====== Data for analysis ======

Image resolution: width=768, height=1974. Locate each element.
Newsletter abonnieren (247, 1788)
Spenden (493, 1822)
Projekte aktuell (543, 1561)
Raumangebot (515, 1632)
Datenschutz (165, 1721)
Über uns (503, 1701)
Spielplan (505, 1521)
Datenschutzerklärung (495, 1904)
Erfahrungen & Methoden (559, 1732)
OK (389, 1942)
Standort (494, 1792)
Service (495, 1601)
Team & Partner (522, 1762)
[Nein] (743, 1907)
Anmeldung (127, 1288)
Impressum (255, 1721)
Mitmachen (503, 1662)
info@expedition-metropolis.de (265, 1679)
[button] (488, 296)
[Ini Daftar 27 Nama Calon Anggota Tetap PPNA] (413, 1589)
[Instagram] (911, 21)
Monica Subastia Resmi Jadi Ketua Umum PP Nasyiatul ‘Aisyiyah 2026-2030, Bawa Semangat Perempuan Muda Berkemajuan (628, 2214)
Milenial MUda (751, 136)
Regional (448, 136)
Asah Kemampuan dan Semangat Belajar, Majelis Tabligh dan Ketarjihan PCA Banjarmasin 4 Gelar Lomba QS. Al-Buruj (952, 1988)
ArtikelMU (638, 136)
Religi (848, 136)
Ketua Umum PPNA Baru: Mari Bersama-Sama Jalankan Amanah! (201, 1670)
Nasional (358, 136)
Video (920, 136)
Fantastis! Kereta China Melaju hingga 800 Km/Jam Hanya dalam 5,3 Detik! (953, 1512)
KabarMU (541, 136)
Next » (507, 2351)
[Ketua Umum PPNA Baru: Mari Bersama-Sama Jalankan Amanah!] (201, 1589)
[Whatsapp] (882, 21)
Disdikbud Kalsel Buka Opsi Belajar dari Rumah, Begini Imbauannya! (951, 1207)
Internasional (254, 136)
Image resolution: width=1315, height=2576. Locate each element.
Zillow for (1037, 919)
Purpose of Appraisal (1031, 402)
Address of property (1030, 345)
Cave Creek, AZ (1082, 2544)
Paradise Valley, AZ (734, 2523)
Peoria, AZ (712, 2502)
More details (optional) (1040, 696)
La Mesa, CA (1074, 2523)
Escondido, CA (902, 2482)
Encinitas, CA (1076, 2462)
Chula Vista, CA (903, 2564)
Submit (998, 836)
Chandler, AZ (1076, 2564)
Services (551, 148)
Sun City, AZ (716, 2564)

======

Try it: The reply must repeat all of the records precisely.

Answer for this exercise:
Image resolution: width=768, height=1974. Locate each element.
Newsletter abonnieren (247, 1788)
Spenden (493, 1822)
Projekte aktuell (543, 1561)
Raumangebot (515, 1632)
Datenschutz (165, 1721)
Über uns (503, 1701)
Spielplan (505, 1521)
Datenschutzerklärung (495, 1904)
Erfahrungen & Methoden (559, 1732)
OK (389, 1942)
Standort (494, 1792)
Service (495, 1601)
Team & Partner (522, 1762)
[Nein] (743, 1907)
Anmeldung (127, 1288)
Impressum (255, 1721)
Mitmachen (503, 1662)
info@expedition-metropolis.de (265, 1679)
[button] (488, 296)
[Ini Daftar 27 Nama Calon Anggota Tetap PPNA] (413, 1589)
[Instagram] (911, 21)
Monica Subastia Resmi Jadi Ketua Umum PP Nasyiatul ‘Aisyiyah 2026-2030, Bawa Semangat Perempuan Muda Berkemajuan (628, 2214)
Milenial MUda (751, 136)
Regional (448, 136)
Asah Kemampuan dan Semangat Belajar, Majelis Tabligh dan Ketarjihan PCA Banjarmasin 4 Gelar Lomba QS. Al-Buruj (952, 1988)
ArtikelMU (638, 136)
Religi (848, 136)
Ketua Umum PPNA Baru: Mari Bersama-Sama Jalankan Amanah! (201, 1670)
Nasional (358, 136)
Video (920, 136)
Fantastis! Kereta China Melaju hingga 800 Km/Jam Hanya dalam 5,3 Detik! (953, 1512)
KabarMU (541, 136)
Next » (507, 2351)
[Ketua Umum PPNA Baru: Mari Bersama-Sama Jalankan Amanah!] (201, 1589)
[Whatsapp] (882, 21)
Disdikbud Kalsel Buka Opsi Belajar dari Rumah, Begini Imbauannya! (951, 1207)
Internasional (254, 136)
Image resolution: width=1315, height=2576. Locate each element.
Zillow for (1037, 919)
Purpose of Appraisal (1031, 402)
Address of property (1030, 345)
Cave Creek, AZ (1082, 2544)
Paradise Valley, AZ (734, 2523)
Peoria, AZ (712, 2502)
More details (optional) (1040, 696)
La Mesa, CA (1074, 2523)
Escondido, CA (902, 2482)
Encinitas, CA (1076, 2462)
Chula Vista, CA (903, 2564)
Submit (998, 836)
Chandler, AZ (1076, 2564)
Services (551, 148)
Sun City, AZ (716, 2564)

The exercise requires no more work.